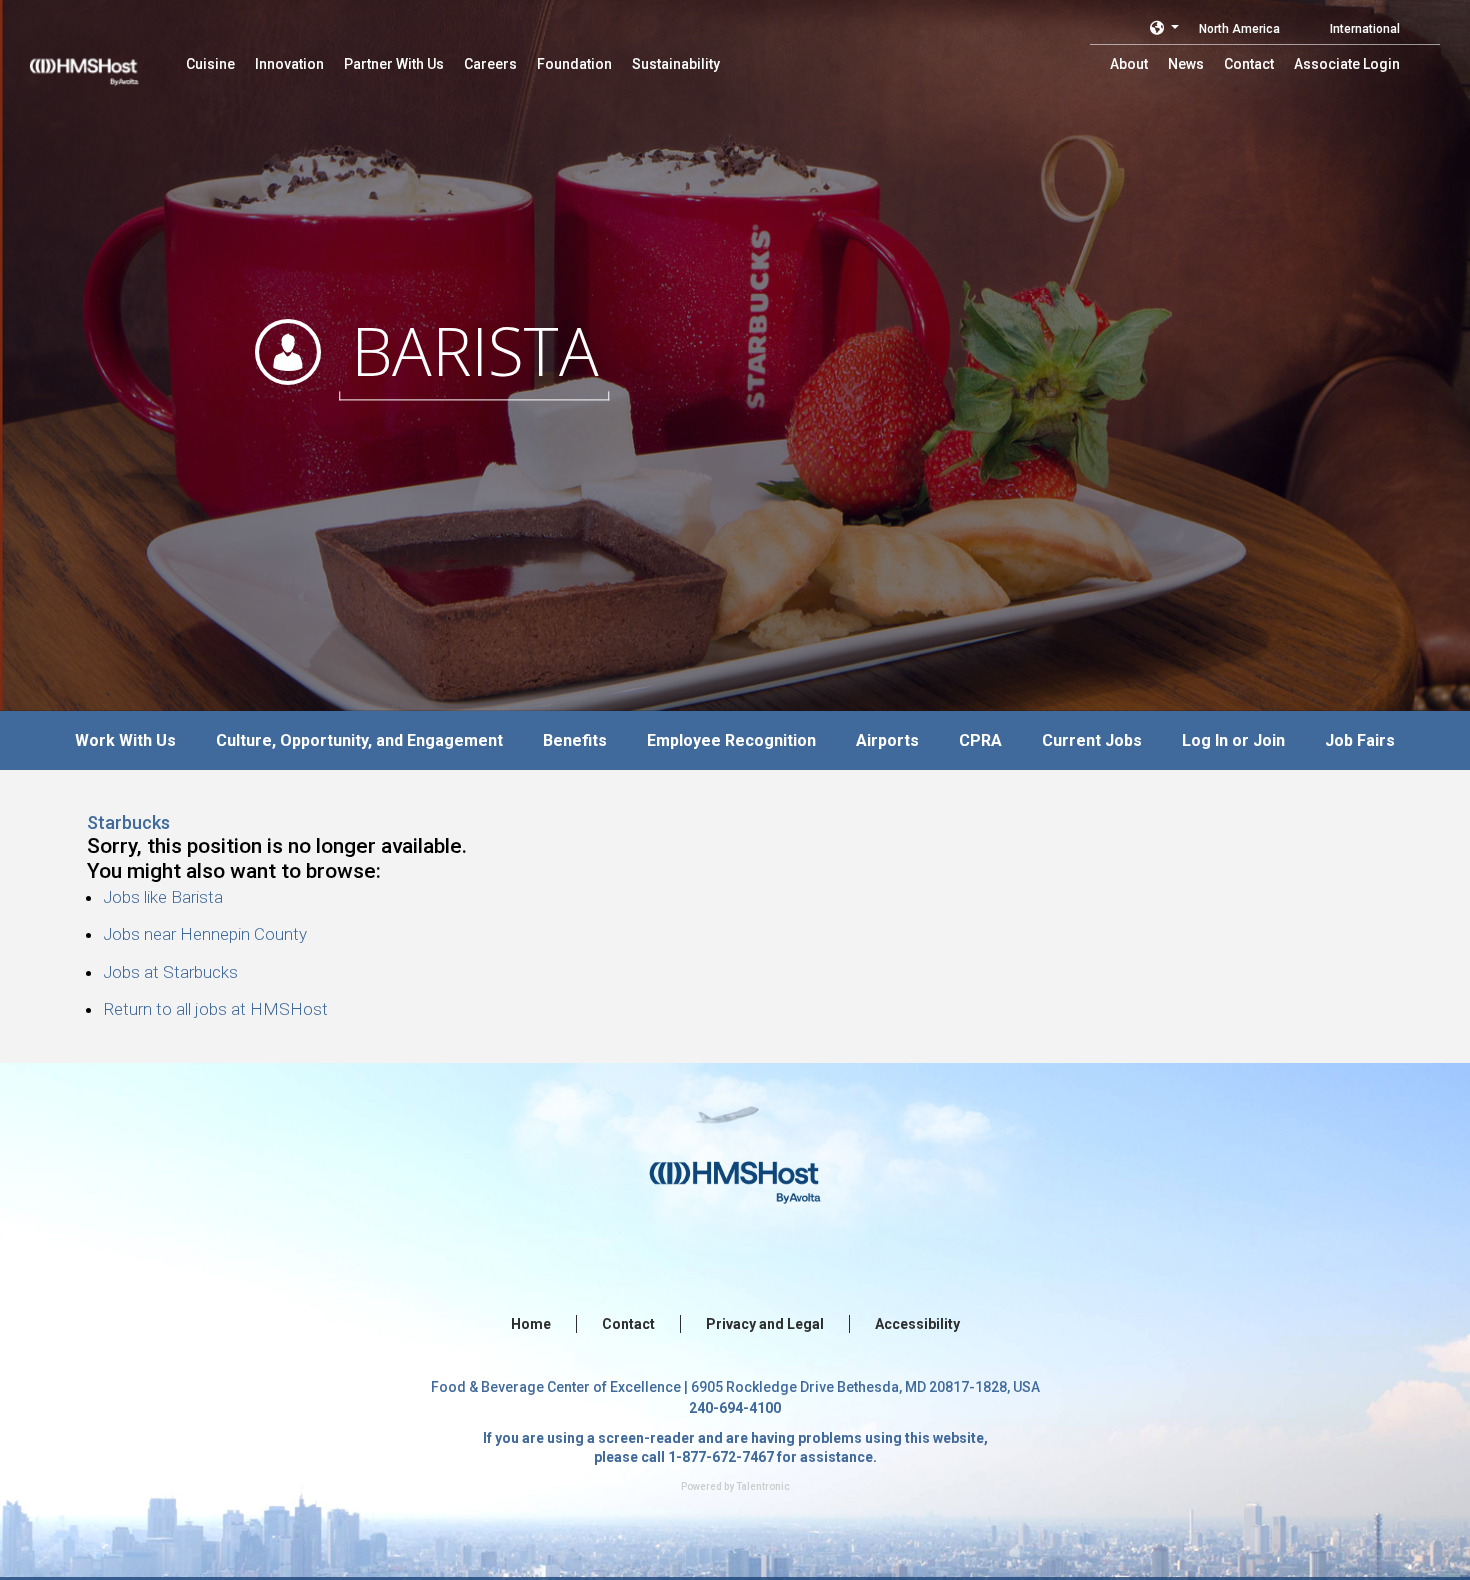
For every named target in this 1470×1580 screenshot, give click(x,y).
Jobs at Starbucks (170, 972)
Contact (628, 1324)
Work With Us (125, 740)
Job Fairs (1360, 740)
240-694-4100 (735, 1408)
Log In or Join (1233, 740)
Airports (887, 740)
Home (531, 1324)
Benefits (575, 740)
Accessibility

────

TASK DIRECTIONS: Leave out the pictures, then give all the records again exactly.

EXERCISE SOLUTION:
For every named target in this 1470×1580 screenshot, give click(x,y).
Jobs at Starbucks (170, 972)
Contact (628, 1324)
Work With Us (125, 740)
Job Fairs (1360, 740)
240-694-4100 (735, 1408)
Log In or Join (1233, 740)
Airports (887, 740)
Home (531, 1324)
Benefits (575, 740)
Accessibility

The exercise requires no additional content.